Тогда один из них сказал другому:
— Посмотри, до чего добр этот народ рабов: не могут повесить человека!..»
Советский перевод: «Один из них сказал другому:
— Несчастная Россия: повесить и то не умеют!»
Дурылин: «Известные предсмертные, слова, приписываемые то Рылееву, то Муравьеву: „Несчастная Россия! Даже повесить не умеют“ (по другому сообщению: „Боже мой! И повесить порядочно не умеют“), Дюма передал неверно». Однако свидетели описывали сцену на все лады и до сих пор нет единого мнения, кто и что сказал, или вообще все молчали, то ли двое повешенных сорвались, то ли трое. Например, декабрист Е. П. Оболенский вспоминал так: «„Проклятая земля, где не умеют ни составить заговора, ни судить, ни вешать“, — сказал Сергей Муравьев-Апостол». Так что претензии к Дюма
Анненкова Дюма сделал благороднее и храбрее — но и его противника приукрасил. В советском переводе выпущен фрагмент (после казни): «Когда императору сообщили об инциденте, он нетерпеливо топнул ногой. — Почему мне не сказали об этом? — вскричал он. — Теперь меня будут считать суровей самого Господа Бога». (По старым обычаям считалось, что если осужденный во время казни избегал смерти, значит, его смерть неугодна Богу, и, как вспоминали очевидцы, толпа шепталась, что, может, остановят казнь.) Дурылин выражает сомнение, что царь так сказал. Да уж вряд ли, конечно. Из писем Николая императрице Марии Федоровне 10, 12, 13 июля 1826 года: «Все совершилось тихо и в порядке; гнусные и вели себя гнусно, без всякого достоинства… Войска были великолепны, и дух их прекрасный». Придумал ли это Дюма? Вряд ли: скорее всего, с чьих-то слов написал. Спустя 20 лет, уже побывав в России, собрав массу новых материалов, он изложил эту историю в очерке «Мученики» в точном соответствии с источниками: царь утвердил приговоры к четвертованию, сославшись на то, что не может вмешиваться в решения суда, но суд все же заменил на повешение. Хотя у нас в справочных статьях везде пишут, что четвертование было заменено повешением «по царскому указу». Не знаешь, как было, — спроси Дюма… «Все милосердие ограничилось заменой жестокой казни казнью позорной. Несчастные смертники надеялись, что их расстреляют либо обезглавят». Опять Дюма нафантазировал, с чего он взял, что те хотели быть расстрелянными? Но Герцен в «Полярной звезде» приводил массу свидетельств и, в частности, что Пестель при виде виселицы сказал: «Ужели мы не заслужили лучшей смерти? Кажется, мы никогда не отвращали чела своего ни от пуль, ни от ядер. Можно бы было нас и расстрелять».

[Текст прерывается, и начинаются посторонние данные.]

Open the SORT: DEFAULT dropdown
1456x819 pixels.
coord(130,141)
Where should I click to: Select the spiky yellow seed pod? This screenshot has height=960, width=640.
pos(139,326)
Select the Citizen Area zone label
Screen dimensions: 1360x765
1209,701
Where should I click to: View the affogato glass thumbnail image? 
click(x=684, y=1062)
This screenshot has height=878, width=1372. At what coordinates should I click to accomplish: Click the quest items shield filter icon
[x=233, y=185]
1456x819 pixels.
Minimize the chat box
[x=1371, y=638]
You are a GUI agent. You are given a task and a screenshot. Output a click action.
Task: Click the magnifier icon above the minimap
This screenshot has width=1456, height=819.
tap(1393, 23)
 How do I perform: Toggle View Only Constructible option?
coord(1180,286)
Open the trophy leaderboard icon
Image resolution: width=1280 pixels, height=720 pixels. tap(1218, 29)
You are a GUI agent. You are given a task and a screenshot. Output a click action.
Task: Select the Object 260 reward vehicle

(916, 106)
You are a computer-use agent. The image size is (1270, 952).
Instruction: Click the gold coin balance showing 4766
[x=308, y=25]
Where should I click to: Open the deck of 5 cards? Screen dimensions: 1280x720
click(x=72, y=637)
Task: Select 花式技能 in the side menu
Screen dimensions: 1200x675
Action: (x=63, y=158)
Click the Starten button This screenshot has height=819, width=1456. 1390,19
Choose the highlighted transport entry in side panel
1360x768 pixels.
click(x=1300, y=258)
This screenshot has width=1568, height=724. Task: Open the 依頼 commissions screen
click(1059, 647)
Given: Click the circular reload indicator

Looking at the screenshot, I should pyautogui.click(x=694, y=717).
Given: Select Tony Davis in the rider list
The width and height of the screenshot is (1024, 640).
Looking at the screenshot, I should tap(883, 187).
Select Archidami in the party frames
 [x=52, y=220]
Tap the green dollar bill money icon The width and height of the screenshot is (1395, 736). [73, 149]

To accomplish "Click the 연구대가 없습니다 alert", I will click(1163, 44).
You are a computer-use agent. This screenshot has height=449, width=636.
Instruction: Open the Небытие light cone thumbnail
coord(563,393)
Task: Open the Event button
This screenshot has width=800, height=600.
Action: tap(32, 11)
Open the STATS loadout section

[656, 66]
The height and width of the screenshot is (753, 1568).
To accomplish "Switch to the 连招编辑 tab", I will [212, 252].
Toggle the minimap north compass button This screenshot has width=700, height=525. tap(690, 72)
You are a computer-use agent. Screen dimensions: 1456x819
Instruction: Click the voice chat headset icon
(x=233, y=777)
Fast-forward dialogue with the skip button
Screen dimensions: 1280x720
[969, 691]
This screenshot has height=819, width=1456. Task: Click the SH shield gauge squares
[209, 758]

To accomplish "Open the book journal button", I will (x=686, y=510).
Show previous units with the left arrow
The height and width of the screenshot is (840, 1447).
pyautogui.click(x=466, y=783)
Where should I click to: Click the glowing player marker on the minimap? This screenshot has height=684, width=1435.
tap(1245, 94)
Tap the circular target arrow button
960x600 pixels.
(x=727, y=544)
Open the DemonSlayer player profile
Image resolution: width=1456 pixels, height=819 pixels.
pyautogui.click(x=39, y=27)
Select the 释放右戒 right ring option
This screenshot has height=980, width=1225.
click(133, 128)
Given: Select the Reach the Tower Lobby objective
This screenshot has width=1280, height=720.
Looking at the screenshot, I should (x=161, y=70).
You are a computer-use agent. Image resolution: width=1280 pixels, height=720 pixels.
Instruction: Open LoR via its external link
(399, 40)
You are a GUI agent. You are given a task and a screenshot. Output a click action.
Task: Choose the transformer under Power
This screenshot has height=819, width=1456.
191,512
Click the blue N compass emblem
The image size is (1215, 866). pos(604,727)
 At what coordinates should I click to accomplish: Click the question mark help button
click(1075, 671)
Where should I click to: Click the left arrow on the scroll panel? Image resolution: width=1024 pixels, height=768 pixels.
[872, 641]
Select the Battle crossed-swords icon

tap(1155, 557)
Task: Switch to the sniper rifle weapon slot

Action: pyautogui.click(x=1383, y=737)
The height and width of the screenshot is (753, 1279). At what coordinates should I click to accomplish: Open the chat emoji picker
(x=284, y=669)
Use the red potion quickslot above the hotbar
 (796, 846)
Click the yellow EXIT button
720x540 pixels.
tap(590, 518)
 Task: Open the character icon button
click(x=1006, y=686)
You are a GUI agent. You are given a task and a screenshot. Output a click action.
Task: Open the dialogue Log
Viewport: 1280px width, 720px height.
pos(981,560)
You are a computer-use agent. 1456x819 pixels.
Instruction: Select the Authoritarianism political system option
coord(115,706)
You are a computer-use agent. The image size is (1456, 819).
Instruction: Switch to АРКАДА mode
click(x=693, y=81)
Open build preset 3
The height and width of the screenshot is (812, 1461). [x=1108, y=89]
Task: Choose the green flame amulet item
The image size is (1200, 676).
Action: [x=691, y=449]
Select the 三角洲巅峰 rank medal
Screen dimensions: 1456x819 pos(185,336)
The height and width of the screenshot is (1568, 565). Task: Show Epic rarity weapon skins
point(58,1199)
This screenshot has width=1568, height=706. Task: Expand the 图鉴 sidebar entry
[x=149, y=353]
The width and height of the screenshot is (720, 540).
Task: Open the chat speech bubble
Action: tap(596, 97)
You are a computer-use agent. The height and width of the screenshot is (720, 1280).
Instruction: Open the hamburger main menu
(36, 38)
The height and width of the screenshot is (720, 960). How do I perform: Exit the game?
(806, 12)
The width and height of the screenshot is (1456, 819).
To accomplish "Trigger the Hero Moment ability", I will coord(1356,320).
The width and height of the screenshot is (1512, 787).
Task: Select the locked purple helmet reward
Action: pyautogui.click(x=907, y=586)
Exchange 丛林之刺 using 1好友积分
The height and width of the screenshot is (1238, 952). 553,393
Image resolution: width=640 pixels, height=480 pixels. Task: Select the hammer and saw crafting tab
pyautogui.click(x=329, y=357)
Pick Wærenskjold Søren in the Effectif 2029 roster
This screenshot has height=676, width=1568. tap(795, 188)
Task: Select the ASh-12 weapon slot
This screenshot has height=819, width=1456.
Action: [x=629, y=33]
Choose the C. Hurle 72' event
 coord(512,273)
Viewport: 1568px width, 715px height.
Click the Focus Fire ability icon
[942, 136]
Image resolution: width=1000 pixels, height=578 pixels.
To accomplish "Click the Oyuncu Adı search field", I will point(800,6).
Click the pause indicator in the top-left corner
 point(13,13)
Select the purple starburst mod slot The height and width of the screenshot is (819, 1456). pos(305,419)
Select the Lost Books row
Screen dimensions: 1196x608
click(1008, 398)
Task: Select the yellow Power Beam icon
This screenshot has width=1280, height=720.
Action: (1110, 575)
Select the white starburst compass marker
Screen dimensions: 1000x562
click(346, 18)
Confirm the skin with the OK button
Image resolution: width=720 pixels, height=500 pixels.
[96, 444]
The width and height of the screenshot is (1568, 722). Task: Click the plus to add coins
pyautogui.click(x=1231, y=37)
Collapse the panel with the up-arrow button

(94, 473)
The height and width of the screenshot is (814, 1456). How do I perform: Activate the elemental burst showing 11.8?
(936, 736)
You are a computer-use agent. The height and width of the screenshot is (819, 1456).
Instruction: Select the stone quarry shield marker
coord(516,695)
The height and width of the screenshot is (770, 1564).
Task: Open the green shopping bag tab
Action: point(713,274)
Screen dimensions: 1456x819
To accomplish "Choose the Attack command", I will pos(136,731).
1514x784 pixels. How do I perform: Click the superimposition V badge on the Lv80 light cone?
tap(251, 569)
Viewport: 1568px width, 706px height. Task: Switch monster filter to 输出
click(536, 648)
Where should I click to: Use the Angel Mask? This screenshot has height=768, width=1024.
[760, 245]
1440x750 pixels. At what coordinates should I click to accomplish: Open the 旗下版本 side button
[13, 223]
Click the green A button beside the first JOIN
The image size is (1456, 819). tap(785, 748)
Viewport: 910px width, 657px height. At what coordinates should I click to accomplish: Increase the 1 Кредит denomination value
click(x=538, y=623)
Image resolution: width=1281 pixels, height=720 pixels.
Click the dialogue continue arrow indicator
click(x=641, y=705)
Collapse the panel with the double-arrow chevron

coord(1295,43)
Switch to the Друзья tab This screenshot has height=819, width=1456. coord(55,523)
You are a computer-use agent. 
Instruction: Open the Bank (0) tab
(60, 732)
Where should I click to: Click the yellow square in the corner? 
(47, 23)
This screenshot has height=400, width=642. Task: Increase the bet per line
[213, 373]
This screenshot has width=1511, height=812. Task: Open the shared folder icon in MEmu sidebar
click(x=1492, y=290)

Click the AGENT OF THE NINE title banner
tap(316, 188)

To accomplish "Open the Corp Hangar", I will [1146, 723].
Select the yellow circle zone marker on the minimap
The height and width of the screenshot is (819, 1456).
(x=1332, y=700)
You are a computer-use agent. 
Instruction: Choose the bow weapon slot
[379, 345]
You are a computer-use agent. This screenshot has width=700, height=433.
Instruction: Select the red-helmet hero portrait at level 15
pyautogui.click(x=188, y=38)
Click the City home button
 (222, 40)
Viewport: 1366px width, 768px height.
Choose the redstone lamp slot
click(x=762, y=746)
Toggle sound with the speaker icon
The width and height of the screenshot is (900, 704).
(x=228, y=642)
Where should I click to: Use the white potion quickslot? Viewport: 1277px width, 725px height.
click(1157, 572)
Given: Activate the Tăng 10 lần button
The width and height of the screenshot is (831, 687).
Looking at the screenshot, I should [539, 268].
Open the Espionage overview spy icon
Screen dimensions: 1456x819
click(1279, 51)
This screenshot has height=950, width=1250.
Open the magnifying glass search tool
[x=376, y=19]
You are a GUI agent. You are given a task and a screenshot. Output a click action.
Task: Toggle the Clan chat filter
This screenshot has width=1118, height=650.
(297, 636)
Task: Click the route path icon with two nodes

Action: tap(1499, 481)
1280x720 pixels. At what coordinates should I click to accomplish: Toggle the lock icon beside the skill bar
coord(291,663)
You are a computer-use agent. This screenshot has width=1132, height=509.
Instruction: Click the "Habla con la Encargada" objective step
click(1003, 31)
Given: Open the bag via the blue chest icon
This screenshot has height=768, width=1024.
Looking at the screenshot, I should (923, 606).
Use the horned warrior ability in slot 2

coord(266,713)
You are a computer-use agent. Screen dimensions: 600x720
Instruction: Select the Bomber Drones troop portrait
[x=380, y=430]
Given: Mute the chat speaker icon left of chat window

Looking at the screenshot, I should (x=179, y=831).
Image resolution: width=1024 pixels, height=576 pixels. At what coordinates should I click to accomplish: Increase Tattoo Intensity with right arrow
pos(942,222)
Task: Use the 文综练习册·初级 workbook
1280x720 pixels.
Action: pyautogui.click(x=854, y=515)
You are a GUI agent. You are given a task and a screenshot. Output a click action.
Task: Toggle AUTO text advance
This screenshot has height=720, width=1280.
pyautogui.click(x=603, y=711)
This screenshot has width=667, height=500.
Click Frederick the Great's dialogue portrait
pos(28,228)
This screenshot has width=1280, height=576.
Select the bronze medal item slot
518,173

Самой значительной правке в советском издании подверглась часть романа, где Полина-Луиза встречалась с царем. В итоге получилась нелепица. Сперва Николай едет по улице, Луиза перед ним падает на колени и просит пощадить жениха, потом вдруг она без всякой аудиенции у царя собралась в Сибирь, только денег нет (30 тысяч рублей конфискованы); Гризье идет к Горголи, петербургскому полицмейстеру, и тот «сдержал слово: Луиза не только получила разрешение на поездку, но к нему были приложены 30 тысяч рублей». Вот бестолковый француз, разве петербургский полицмейстер решает такие вопросы? Все было не так, Гебль была принята Николаем, и он, а не И. С. Горголи (уже не занимавший должность петербургского обер-полицмейстера в 1827 году), распорядился вернуть ей деньги. Но именно так написано у Дюма — не он наврал, а цензоры. У него Горголи лишь помог выхлопотать аудиенцию у Николая; этого на самом деле не было. Ну, приврал разок. «Ужасное искажение»…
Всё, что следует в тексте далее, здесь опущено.